Include the stories of the Bible in your daily storytimes. Make sure your children know these stories, unlike the fairy tales and novels, are real. Most of the stories can easily be adapted to the level of a young child and then can be gradually increased in complexity as the child gets older. There are many ways to tell a Bible story. Read directly from the scriptures every day so the children become familiar with the language of scripture. Although they won’t understand it all, they will be listening and storing away the vocabulary, style, and lessons of the Bible. Read from a children’s version as well. Some families first read a story in the King James translation of the Bible and then read, or have the children read, the same story again in their children’s version.

Have you ever told a flannel board or stick puppet story? These are methods commonly used to tell stories to children in church classes and can be easily and inexpensively done at home as well. Coloring book pages are available on many online sites that can be printed out on cardstock. Put pellon or felt on the back and you have a flannel board picture. Spray glue and pellon on a board,cardboard, or any other other surface make a flannel board, or you can put a piece of flannel on a magnetic white board with magnets for a temporary board. You can also skip the flannel and put magnets on back of the pictures instead. Craft sticks turn the same pictures into stick puppets.

A photo of a mother teaching three little girls.

Tell the story to your children several times. You can use the puppets and pictures to hold their attention or you can tell the story several times and let your children tell the stories themselves with the pictures and puppets. Make sure they portray Jesus respectfully.

Let your children see what role the Savior plays in your own life.
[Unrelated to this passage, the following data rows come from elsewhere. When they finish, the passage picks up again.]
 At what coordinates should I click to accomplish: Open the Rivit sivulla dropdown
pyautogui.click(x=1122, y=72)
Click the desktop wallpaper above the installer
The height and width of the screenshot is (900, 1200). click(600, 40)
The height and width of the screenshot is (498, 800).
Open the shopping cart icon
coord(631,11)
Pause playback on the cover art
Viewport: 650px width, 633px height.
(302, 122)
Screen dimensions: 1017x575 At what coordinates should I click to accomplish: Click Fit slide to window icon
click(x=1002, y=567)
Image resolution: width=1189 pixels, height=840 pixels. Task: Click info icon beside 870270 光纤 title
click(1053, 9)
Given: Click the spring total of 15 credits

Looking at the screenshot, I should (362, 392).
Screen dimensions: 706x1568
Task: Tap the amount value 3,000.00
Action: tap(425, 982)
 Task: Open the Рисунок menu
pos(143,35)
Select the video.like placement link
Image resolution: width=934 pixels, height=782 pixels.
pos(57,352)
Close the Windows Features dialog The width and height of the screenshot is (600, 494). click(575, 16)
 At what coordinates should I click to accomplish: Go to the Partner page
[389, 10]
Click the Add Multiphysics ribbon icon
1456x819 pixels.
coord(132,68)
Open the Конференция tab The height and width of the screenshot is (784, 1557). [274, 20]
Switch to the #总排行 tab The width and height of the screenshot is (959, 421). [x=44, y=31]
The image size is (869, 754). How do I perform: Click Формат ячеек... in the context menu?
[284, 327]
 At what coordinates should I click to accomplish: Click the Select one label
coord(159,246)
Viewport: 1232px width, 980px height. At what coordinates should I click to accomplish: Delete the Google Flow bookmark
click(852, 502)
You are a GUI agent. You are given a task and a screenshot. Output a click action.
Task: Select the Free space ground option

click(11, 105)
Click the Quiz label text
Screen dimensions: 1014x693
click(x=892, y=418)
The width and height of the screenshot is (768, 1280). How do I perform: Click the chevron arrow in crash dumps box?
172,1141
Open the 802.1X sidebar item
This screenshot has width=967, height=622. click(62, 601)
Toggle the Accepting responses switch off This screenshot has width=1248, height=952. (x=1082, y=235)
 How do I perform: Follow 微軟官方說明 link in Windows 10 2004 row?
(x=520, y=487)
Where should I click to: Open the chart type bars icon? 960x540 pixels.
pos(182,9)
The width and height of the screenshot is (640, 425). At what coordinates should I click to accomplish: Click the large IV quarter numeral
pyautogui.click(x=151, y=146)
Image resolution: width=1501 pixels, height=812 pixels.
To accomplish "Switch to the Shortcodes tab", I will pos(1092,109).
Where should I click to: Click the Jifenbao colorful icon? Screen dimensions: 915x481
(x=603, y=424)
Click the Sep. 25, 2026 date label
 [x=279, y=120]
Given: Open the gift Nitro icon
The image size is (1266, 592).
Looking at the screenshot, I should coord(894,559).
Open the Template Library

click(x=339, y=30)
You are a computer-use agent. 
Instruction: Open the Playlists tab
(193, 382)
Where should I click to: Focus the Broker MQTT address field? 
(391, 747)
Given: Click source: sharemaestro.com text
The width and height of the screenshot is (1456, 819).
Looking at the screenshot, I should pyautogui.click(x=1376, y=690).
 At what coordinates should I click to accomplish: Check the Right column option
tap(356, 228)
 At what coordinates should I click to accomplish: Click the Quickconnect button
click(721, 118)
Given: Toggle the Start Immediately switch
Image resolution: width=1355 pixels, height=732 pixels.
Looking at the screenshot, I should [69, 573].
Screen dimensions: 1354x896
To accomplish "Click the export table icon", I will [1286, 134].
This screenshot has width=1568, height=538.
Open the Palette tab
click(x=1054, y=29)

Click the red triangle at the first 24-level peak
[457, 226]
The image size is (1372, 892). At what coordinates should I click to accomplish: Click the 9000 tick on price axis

When you make a decision because of the example Jesus set or the teachings He gave us, say so. “You know, I love the stories of Jesus taking care of the poor. I want to be more like Him. Who wants to go to the food bank and volunteer with me today?”

Share your testimony with your children. We can’t presume our children know how we feel about the Savior—we have to tell them openly how we feel. We also have to make certain our actions line up with our words. Our own lives are our greatest testimony of Jesus Christ.

Following is one of a series of videos for children taken from the New Testament:

About Terrie Lynn Bittner
The late Terrie Lynn Bittner—beloved wife, mother, grandmother, and friend—was the author of two homeschooling books and numerous articles, including several that appeared in Latter-day Saint magazines. She became a member of the Church at the age of 17 and began sharing her faith online in 1992.

Copyright © 2019 Jesus Christ. All Rights Reserved.
This website is not owned by or affiliated with The Church of Jesus Christ of Latter-day Saints (sometimes called the Mormon or LDS Church). The views expressed herein do not necessarily represent the position of the Church. The views expressed by individual users are the responsibility of those users and do not necessarily represent the position of the Church. For the official Church websites, please visit or

Pin It on Pinterest

Share This

Share this with your friends!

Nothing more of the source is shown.